_What the exercise asks_
Go through the data below and return each line containing the word "Delete".

Collected data
----------

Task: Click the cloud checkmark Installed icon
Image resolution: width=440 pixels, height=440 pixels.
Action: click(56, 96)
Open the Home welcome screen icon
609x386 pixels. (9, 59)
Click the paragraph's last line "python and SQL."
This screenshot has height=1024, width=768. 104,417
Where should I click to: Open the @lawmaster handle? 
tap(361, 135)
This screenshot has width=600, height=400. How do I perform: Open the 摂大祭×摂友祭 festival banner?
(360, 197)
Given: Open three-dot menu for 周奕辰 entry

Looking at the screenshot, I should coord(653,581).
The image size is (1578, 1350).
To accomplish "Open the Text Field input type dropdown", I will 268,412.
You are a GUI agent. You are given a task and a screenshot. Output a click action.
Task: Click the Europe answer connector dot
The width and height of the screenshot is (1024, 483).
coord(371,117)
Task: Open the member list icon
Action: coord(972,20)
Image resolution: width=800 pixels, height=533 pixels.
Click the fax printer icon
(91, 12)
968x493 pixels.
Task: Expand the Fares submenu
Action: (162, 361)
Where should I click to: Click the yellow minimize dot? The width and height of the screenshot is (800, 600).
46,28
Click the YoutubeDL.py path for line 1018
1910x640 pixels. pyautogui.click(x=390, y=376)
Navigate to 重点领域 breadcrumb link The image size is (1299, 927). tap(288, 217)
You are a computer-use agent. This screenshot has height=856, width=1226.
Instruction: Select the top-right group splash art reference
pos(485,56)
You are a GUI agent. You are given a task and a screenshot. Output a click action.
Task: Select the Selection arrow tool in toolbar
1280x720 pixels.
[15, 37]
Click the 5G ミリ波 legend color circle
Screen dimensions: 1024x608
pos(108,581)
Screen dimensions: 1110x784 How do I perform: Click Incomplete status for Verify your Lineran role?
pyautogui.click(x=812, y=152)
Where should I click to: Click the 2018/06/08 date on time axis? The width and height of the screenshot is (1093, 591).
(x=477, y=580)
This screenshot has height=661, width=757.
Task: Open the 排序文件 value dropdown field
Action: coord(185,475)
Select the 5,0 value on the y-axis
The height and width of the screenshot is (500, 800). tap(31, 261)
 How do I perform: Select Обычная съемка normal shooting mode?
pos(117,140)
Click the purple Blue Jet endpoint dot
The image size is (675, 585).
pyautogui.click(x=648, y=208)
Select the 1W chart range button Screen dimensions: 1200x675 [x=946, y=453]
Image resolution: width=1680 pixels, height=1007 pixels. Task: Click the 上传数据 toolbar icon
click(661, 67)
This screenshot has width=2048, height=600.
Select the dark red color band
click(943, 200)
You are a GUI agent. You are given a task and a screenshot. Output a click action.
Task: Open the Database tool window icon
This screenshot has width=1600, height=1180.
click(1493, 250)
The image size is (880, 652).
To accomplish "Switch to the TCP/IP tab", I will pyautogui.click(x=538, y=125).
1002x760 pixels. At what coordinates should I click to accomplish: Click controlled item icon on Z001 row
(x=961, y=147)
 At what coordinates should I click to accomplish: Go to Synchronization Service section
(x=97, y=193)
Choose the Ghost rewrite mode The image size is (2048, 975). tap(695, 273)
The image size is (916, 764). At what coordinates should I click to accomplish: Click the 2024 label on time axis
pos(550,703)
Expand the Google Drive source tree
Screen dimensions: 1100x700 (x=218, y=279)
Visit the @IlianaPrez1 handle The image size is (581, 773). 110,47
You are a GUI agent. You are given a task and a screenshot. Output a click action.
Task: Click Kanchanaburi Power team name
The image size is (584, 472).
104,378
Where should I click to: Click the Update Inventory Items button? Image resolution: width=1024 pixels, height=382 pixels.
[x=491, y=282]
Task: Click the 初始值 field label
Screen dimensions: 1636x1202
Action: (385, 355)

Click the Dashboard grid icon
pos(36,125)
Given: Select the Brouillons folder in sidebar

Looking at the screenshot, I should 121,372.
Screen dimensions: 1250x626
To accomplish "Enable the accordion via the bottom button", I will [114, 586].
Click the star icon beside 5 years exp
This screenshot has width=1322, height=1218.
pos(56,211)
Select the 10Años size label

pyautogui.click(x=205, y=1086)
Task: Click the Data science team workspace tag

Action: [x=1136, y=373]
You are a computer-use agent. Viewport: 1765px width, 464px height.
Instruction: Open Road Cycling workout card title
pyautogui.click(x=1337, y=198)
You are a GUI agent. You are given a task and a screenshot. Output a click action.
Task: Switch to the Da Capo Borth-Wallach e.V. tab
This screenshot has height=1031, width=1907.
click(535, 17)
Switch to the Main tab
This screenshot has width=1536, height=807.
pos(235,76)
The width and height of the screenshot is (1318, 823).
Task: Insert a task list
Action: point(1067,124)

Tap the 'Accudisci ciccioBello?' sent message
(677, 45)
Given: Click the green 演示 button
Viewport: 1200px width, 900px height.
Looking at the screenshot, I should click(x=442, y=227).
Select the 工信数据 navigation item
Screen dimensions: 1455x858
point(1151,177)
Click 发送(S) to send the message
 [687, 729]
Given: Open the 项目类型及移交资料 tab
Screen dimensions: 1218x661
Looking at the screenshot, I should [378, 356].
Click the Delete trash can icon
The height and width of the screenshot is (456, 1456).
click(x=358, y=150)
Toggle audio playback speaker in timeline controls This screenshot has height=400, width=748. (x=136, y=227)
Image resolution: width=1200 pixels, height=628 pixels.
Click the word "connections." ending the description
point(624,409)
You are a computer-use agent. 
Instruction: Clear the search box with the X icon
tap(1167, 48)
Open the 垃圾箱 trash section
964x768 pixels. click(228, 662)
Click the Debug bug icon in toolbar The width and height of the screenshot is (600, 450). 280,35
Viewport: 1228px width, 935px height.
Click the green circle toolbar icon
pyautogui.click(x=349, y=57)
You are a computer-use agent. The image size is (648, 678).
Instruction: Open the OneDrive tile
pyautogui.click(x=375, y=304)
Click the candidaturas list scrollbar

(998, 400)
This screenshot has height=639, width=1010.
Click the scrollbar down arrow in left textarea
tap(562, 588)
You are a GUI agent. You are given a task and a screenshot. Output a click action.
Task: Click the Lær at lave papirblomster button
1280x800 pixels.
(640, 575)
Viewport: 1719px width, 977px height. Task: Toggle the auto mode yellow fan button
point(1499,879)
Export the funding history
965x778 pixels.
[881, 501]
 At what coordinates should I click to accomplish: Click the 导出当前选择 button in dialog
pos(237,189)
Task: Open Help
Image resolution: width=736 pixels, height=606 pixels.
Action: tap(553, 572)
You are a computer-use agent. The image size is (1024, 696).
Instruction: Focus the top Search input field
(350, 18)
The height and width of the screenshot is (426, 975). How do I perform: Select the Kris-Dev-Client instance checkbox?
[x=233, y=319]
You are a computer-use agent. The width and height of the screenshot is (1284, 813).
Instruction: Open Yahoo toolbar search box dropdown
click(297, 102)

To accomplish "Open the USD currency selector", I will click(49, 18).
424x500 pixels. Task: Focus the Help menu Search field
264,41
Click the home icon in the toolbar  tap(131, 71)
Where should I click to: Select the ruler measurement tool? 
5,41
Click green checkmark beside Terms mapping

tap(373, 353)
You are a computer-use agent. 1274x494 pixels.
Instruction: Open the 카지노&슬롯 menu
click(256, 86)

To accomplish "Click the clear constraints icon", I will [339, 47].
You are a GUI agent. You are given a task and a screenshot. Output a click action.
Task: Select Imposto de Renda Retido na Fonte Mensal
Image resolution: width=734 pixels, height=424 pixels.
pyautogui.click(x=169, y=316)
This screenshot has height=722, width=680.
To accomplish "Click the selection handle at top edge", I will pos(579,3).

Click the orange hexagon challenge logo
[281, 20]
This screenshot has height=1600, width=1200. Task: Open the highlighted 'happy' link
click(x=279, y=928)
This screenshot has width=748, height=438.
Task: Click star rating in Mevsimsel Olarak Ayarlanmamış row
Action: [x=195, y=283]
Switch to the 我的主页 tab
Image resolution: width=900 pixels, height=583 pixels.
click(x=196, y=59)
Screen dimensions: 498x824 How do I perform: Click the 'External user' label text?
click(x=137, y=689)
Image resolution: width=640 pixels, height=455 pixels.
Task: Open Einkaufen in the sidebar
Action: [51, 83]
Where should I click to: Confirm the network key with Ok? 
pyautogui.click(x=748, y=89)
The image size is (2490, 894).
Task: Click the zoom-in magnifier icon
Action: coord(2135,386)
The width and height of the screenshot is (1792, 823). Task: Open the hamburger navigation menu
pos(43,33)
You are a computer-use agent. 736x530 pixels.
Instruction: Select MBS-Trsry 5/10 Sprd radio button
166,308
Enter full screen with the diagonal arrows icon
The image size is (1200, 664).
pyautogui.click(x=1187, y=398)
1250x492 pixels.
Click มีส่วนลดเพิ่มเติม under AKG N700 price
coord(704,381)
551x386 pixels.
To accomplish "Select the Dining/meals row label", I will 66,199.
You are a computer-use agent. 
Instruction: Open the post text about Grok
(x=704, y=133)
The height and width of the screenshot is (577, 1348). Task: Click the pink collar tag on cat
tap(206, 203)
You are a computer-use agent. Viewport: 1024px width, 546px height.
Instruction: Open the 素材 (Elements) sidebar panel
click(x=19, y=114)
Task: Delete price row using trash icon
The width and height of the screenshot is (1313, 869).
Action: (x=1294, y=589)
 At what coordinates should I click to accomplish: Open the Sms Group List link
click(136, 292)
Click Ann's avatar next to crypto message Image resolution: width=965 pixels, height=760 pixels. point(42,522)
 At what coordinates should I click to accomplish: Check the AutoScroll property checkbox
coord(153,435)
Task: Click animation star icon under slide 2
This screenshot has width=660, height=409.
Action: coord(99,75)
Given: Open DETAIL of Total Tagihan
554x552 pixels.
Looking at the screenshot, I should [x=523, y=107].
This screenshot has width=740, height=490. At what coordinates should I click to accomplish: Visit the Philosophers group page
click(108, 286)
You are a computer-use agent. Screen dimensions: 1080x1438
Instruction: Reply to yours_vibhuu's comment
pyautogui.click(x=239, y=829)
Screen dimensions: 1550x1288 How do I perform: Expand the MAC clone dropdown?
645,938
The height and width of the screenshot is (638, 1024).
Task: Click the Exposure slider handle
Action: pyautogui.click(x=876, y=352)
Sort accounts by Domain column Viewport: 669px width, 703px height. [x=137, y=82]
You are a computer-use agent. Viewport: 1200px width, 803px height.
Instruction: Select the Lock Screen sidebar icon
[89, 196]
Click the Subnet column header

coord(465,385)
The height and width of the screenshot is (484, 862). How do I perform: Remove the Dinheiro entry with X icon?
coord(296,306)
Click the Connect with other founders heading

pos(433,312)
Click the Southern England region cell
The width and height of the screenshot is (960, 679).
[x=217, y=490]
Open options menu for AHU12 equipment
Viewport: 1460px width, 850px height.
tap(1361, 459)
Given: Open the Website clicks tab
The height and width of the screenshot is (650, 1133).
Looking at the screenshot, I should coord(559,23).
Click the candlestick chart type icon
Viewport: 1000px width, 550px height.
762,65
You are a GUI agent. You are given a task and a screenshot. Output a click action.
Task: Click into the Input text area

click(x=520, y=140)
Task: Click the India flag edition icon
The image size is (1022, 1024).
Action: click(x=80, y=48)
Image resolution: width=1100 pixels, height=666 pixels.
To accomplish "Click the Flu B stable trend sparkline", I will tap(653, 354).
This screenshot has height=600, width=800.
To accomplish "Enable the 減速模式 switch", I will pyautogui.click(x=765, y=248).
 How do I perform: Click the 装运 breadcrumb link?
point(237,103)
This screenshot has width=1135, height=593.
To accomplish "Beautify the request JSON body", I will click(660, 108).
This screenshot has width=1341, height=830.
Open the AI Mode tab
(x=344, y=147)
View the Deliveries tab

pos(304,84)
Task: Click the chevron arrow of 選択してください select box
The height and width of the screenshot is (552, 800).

----------

_Result for this task_
Click the Delete trash can icon
Task: Delete price row using trash icon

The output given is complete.